Personal information
- Born: November 30, 1993 (age 32) Alliance, Ohio, U.S.
- Listed height: 6 ft 2 in (1.88 m)
- Listed weight: 199 lb (90 kg)

Career information
- High school: Marlington (Alliance)
- College: Michigan
- NFL draft: 2017: undrafted

Career history
- Denver Broncos (2017–2019);

Career NFL statistics
- Total tackles: 20
- Sacks: 1
- Fumble recoveries: 1
- Pass deflections: 1
- Interceptions: 1
- Stats at Pro Football Reference

= Dymonte Thomas =

American football player (born 1993)

Dymonte Dominic Thomas (born November 30, 1993) is an American former professional football player who was a safety in the National Football League (NFL). He played college football for the Michigan Wolverines.

==Professional career==
Thomas signed with the Denver Broncos as an undrafted free agent on May 11, 2017. He was waived by the Broncos on September 2, 2017 and was signed to the practice squad the next day. He was promoted to the active roster on December 14, 2017.

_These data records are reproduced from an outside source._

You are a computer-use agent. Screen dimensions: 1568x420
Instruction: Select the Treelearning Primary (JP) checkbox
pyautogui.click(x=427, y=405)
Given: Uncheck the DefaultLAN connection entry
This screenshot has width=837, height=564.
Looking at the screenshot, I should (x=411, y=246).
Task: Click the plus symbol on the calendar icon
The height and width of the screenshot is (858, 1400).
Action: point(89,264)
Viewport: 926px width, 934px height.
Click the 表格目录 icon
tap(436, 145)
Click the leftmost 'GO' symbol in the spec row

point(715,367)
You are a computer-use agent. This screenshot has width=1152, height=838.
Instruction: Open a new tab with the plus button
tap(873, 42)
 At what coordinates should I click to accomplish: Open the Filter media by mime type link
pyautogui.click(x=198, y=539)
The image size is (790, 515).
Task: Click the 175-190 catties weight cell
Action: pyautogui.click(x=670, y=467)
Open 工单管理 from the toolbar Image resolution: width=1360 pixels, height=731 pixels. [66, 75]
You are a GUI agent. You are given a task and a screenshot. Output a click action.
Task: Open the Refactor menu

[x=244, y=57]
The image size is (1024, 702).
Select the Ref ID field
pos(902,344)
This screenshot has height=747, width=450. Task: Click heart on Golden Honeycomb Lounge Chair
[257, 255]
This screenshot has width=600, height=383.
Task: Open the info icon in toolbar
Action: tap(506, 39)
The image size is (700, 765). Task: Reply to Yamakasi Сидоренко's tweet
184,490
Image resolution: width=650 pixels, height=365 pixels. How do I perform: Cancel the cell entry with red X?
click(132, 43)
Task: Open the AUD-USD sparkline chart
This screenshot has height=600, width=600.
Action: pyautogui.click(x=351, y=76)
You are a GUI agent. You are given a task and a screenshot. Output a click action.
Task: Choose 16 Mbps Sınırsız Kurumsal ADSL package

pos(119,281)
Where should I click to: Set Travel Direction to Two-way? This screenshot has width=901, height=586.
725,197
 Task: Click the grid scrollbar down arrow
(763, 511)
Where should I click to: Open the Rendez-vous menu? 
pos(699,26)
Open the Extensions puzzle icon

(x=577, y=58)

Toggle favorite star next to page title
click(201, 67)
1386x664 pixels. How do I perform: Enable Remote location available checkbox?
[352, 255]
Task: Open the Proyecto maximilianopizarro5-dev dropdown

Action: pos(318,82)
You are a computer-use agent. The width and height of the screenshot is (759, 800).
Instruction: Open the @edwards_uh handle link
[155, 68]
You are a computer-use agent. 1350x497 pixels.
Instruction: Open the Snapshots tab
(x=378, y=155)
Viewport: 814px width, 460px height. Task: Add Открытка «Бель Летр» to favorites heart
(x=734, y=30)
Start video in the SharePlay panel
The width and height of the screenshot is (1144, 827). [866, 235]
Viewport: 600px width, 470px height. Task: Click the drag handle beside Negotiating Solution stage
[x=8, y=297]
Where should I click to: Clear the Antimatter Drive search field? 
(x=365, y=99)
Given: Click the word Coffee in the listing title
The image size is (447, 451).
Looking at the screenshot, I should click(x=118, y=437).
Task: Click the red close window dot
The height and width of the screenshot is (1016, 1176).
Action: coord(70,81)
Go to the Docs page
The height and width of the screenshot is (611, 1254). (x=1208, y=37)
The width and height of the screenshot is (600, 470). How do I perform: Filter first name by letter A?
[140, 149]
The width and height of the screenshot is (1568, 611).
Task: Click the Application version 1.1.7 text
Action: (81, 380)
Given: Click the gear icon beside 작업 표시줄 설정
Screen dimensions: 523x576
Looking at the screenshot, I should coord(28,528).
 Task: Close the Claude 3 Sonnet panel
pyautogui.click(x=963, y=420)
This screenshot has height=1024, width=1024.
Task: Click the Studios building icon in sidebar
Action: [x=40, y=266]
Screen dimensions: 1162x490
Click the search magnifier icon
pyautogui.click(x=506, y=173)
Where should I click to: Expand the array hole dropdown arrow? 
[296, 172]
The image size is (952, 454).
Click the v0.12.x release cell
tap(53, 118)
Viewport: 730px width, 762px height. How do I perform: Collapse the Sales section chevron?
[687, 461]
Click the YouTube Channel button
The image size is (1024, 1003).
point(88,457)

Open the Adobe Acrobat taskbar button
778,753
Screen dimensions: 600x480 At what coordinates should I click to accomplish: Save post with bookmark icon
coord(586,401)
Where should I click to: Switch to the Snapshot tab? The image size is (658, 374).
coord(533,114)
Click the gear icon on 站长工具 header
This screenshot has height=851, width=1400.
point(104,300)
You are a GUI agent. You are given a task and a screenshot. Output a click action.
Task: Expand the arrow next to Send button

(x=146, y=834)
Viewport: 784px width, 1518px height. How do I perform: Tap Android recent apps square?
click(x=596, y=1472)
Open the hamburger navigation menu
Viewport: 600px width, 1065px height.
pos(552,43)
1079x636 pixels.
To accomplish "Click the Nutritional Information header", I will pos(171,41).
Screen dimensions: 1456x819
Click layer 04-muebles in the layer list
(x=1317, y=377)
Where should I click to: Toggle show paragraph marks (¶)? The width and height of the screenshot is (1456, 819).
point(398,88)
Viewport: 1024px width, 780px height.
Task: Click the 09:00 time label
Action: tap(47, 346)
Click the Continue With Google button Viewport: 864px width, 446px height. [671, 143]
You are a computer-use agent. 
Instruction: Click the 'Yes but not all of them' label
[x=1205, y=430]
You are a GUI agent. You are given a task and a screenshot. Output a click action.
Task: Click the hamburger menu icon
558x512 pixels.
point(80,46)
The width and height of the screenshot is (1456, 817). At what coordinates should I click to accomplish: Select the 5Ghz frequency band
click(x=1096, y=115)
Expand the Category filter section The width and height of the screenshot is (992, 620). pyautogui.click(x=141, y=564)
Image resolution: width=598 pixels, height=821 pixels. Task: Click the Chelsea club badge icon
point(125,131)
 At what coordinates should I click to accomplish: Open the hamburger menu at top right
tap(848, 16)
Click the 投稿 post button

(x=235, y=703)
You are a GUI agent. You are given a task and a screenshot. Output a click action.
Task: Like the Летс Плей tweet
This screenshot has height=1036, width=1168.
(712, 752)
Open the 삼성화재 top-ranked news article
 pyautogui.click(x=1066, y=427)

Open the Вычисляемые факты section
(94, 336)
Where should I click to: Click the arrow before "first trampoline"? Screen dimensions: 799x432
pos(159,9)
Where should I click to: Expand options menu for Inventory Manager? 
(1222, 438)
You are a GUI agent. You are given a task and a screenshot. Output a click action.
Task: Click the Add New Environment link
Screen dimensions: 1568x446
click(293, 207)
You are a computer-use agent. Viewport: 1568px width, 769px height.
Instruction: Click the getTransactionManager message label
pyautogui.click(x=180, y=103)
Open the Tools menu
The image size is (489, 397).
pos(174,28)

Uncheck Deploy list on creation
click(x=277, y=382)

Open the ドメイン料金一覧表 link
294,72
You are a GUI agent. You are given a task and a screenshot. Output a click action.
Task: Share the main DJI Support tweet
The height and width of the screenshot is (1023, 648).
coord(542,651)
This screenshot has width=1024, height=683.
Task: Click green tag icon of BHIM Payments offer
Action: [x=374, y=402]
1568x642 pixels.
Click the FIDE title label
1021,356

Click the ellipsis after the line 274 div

On August 31, 2019, Thomas was waived/injured by the Broncos and placed on injured reserve. He was waived from injured reserve on January 10, 2020.

== Post professional career ==
Thomas is the owner and head-coach of his own sports performance training company, Dymonte Thomas Sports Academy where he focuses on providing individual, small group, and team coaching to help the next generation of athletes.